Le raid meurtrier a été condamné par l’ensemble de la communauté internationale. Le gouvernement d’union nationale (GNA), basé à Tripoli et reconnu par la communauté internationale, a dénoncé dans un communiqué «un crime odieux». Il a attribué l’attaque au «criminel de guerre, Khalifa Haftar», chef de l’autoproclamée Armée nationale libyenne (ANL) qui a lancé une offensive début avril pour s’emparer de la capitale libyenne.
Le GNA a accusé les forces pro-Haftar d’avoir mené une attaque «préméditée» et «précise» contre le centre de migrants. L’Armée nationale libyenne (ANL) de Khalifa Haftar a nié de son côté avoir touché le centre de détention de migrants lors du raid aérien, affirmant que des milices alliées à Tripoli l’avaient bombardé après une frappe de précision menée par l’ANL contre un camp militaire. La banlieue de Tajoura, qui compte plusieurs sites militaires appartenant aux groupes armés pro-GNA, est régulièrement la cible de raids aériens des forces du maréchal Khalifa Haftar.

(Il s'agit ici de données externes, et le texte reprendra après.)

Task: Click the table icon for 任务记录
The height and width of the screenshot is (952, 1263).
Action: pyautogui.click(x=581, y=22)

Ces dernières ont promis, cette semaine, d’intensifier les frappes aériennes contre leurs rivales du GNA, après avoir perdu Gharyan, ville située à une centaine de kilomètres de Tripoli dont le maréchal avait fait son centre opérationnel dans son offensive contre la capitale, à plus de 1000 km de son bastion de Benghazi.
Crime de guerre
Au moins 130 personnes ont été également blessées dans l’attaque, selon un bilan communiqué par la mission de l’ONU en Libye. «Le bilan pourrait s’aggraver», a indiqué à la presse un porte-parole des services de secours, Osama Ali.
C’est la seconde fois que ce centre pour migrants de Tajoura, où vivent plus de 600 personnes, est touché depuis le début de l’offensive menée contre Tripoli par les unités de l’ANL. L’émissaire de l’ONU en Libye, Ghassan Salamé, a vivement condamné hier le raid aérien meurtrier, affirmant que ce «carnage» est susceptible de constituer un «crime de guerre». «Cet attentat pourrait clairement constituer un crime de guerre, frappant des innocents (…) contraints d’échouer dans cet abri par des conditions de vie épouvantables», a dénoncé M. Salamé.

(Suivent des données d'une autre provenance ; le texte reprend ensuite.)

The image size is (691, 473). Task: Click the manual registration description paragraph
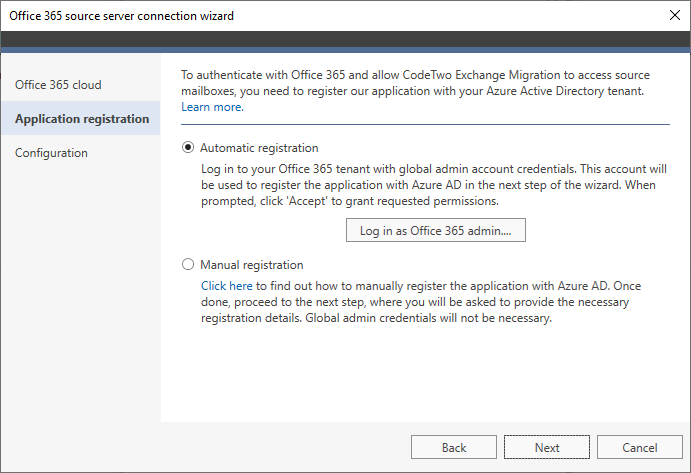421,302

L’émissaire onusien a appelé la communauté internationale «à condamner ce crime et à imposer les sanctions appropriées à ceux qui ont mené cette opération en violation flagrante du droit international humanitaire». «Ce carnage ignoble et sanglant est une conséquence des plus horribles et tragiques de l’absurdité de cette guerre», a encore souligné M. Salamé. La mission d’appui de l’ONU en Libye (Manul) a maintes fois exprimé son inquiétude sur le sort d’environ 3500 migrants et réfugiés «en danger dans des centres de détention situés près de zones d’affrontements».

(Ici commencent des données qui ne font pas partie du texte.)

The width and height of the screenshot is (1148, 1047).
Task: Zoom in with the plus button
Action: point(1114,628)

L’Union africaine, l’Union européenne mais aussi Paris et Rome ont condamné «fermement» une «horrible attaque» et ce sont associées à l’appel de l’ONU pour l’ouverture d’une enquête. Ankara, qui soutient militairement le GNA, a qualifié l’attaque de «crime contre l’humanité». Sur Twitter, le chef du Haut-Commissariat pour les réfugiés (HCR), Filippo Grandi, a posté «trois messages clés : les migrants et réfugiés ne doivent ‘pas’ être en détention, les civils ne doivent ‘pas’ être des cibles, la Libye n’est ‘pas’ un lieu sûr pour un renvoi» des migrants.
A l’initiative du Pérou, président en exercice du Conseil de sécurité pour le mois de juillet, le Conseil de sécurité de l’ONU devait se réunir hier à huis clos en urgence pour tenter de mettre fin au bain de sang en Libye. Depuis le lancement, début avril, d’une offensive du maréchal Khalifa Haftar pour s’emparer de Tripoli, le Conseil de sécurité reste en panne d’accord sur une résolution réclamant un cessez-le-feu. Aussi, les observateurs n’attendaient pas grand-chose de cette réunion. Les divergences de la communauté internationale à faire taire les armes en Libye ont été plusieurs fois critiquées dans le passé par Ghassan Salamé. Depuis le renversement de Mouammar El Gueddafi, le monde a en effet abandonné les Libyens à leur propre sort.